I’m a little surprised by how many absences you are reporting - mine probably stayed home twice per month but only for a day or two - just enough to get through the symptoms the daycare required (24 hrs for fever/.vomiting/after starting antibiotics) otherwise I would have been fired from my job. So mostly 2 day absences, and only 5 days three times (and two of those were hospitalizations). It is the same kid who has all those long absences, though, but she has ann over active immune system (asthma, food allergies), not a compromised one. I think some kids just get sick a lot.


what?
Anonymous
Post 06/17/2026 22:39     Subject: My son has missed 40+ days of school.

Airborne Gummies—3 per day every day of the week
Anonymous
Post 06/17/2026 15:04     Subject: My son has missed 40+ days of school.

Op, I have no kids, and my middle two were similar - basically had a runny nose and some congestion starting in October and running through May. They were in daycare but it really didn’t start until around. Age 2 or 3 and then continued through pre-K for one and K for the other.

But they rarely got diarrhea or vomiting - maybe only 4 times per year? But lots of colds low grade fevers - rarely anything that resulted in antibiotics (like strep). They also have asthma, which was induced by colds, so that was stressful until we had it under control. My kids also had 3 hospitalizations for colds, so really got pretty sick a few times.

They are fine now - still get colds, in mid- to late elementary and middle school, but a lot less.

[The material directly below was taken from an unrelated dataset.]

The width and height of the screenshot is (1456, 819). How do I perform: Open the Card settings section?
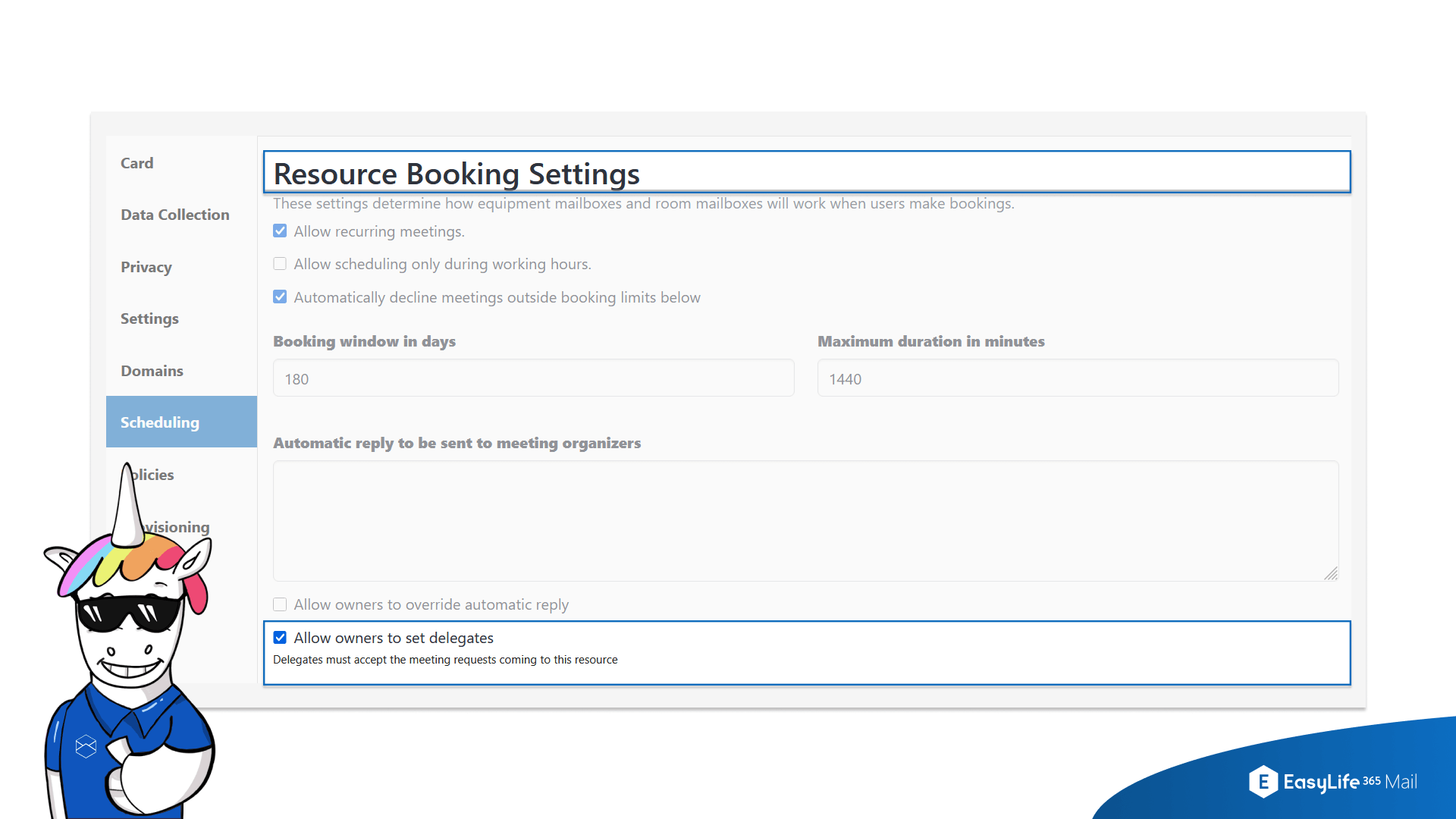pyautogui.click(x=137, y=163)
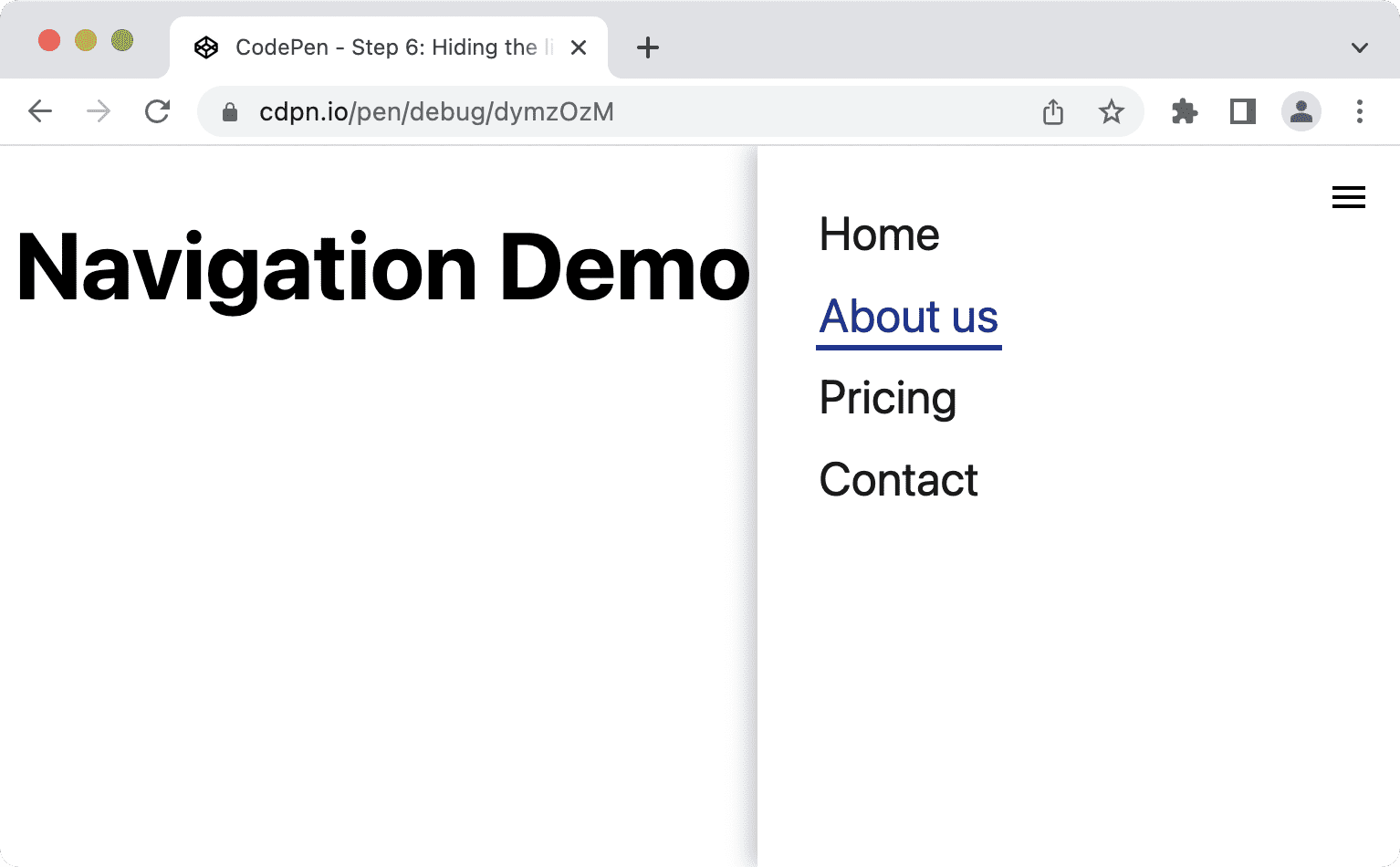Open the browser extensions puzzle icon
The height and width of the screenshot is (867, 1400).
[1184, 111]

I’m a little surprised by how many absences you are reporting - mine probably stayed home twice per month but only for a day or two - just enough to get through the symptoms the daycare required (24 hrs for fever/.vomiting/after starting antibiotics) otherwise I would have been fired from my job. So mostly 2 day absences, and only 5 days three times (and two of those were hospitalizations). It is the same kid who has all those long absences, though, but she has ann over active immune system (asthma, food allergies), not a compromised one. I think some kids just get sick a lot.